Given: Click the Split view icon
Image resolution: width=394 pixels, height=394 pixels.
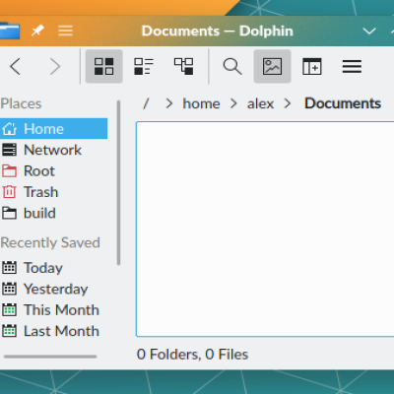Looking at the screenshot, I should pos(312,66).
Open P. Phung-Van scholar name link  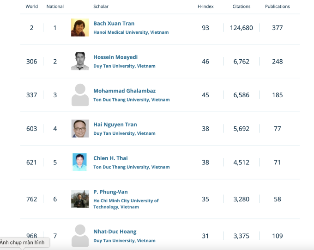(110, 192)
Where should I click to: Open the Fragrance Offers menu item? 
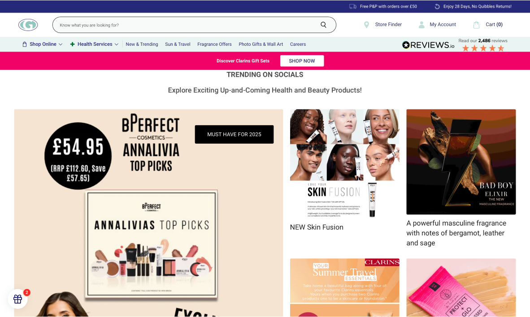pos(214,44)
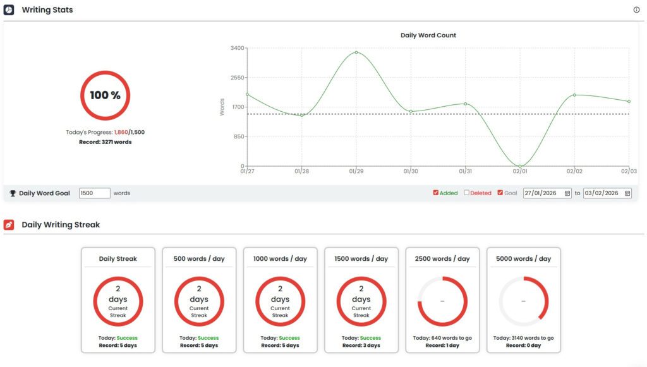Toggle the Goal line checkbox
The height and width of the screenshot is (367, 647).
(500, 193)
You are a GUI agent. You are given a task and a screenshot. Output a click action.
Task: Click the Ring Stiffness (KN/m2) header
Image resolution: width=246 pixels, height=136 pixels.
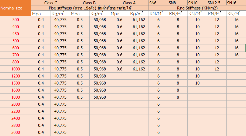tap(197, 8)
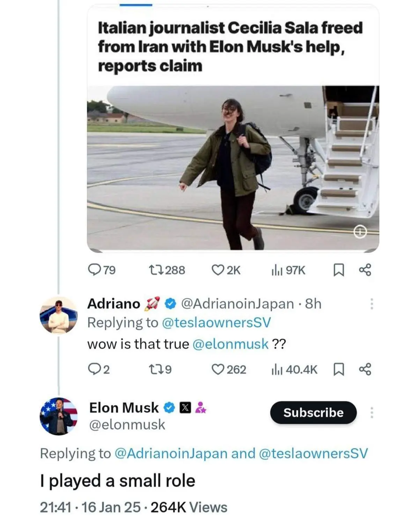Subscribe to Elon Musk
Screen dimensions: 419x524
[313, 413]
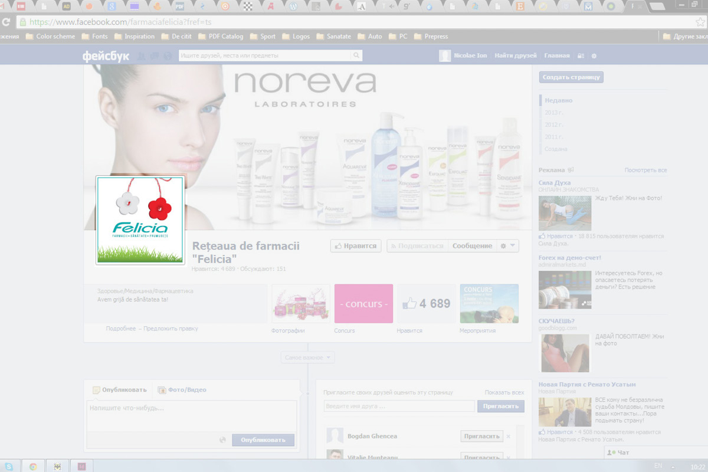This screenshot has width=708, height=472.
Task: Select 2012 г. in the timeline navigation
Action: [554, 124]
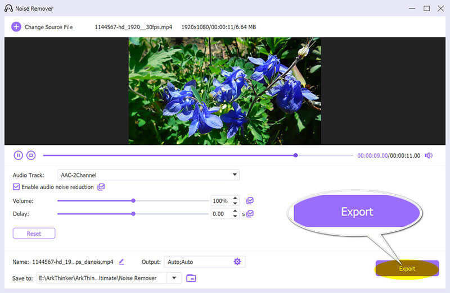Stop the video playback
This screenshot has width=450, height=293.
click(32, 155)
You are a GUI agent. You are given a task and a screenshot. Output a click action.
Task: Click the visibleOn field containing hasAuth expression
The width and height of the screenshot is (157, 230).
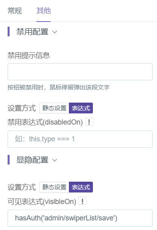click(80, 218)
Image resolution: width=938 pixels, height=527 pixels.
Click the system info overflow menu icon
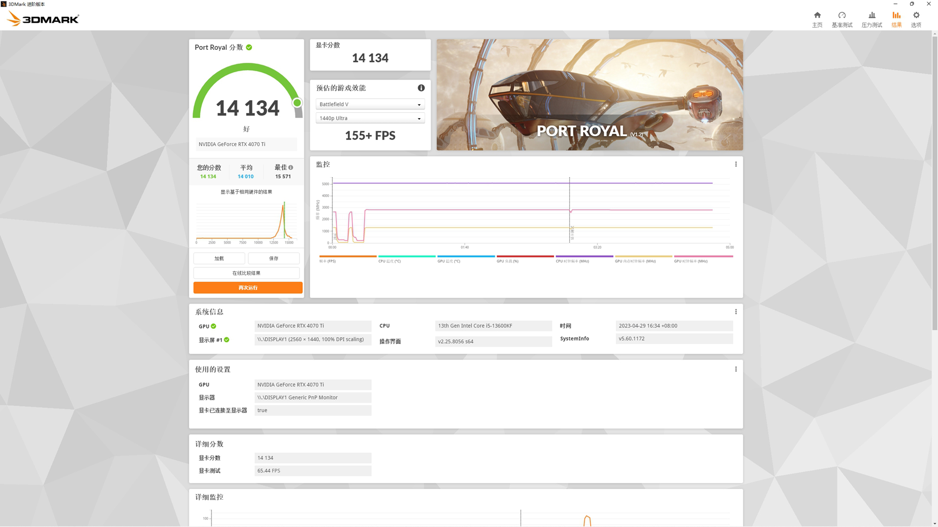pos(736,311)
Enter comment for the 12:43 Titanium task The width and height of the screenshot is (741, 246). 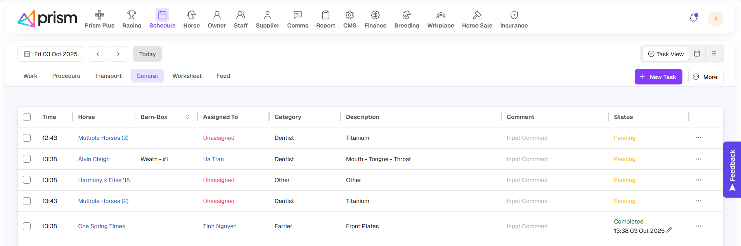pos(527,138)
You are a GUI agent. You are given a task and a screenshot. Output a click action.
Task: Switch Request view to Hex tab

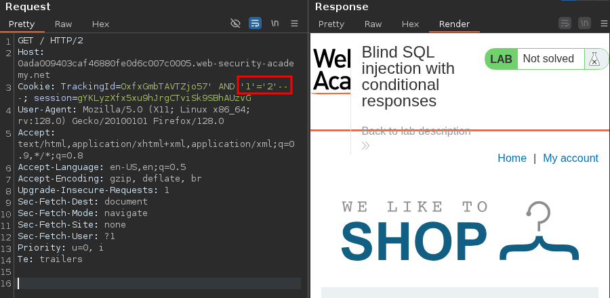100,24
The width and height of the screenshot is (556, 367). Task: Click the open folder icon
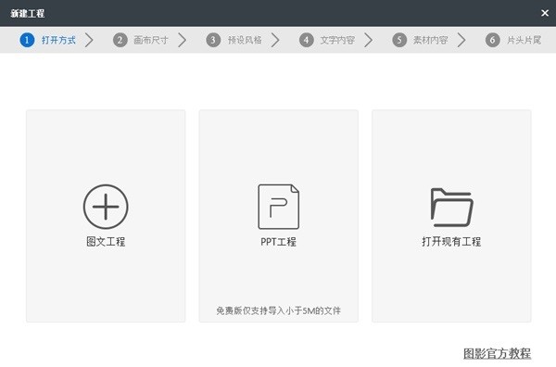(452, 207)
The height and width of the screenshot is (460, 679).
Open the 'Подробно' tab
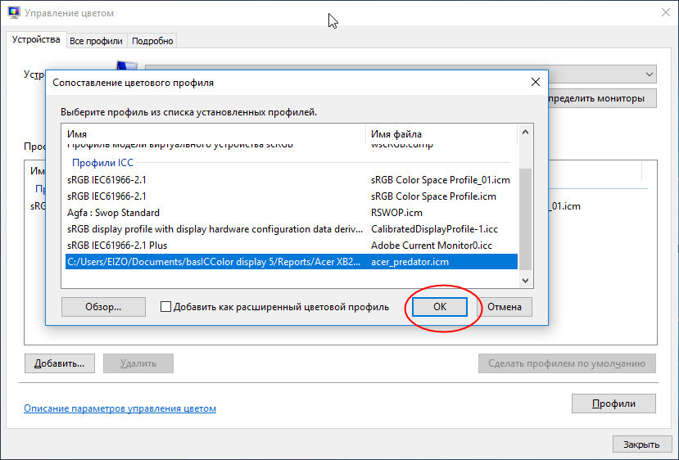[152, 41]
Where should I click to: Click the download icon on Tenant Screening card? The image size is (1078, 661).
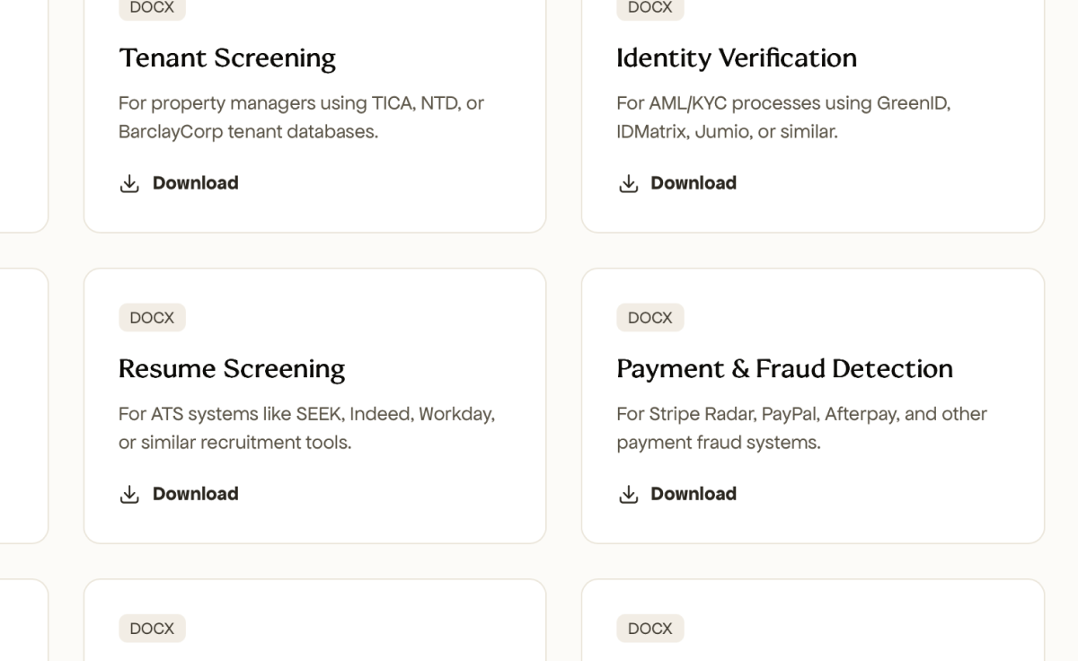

_ _ _

Could you retype every line of the material, from the line containing "The width and height of the screenshot is (556, 367)." through the end, without the pictures?

The width and height of the screenshot is (556, 367). Task: Click the open folder icon
(452, 207)
The height and width of the screenshot is (460, 679).
Open the 'Подробно' tab
[152, 41]
Where should I click to: Click the download icon on Tenant Screening card? The image size is (1078, 661).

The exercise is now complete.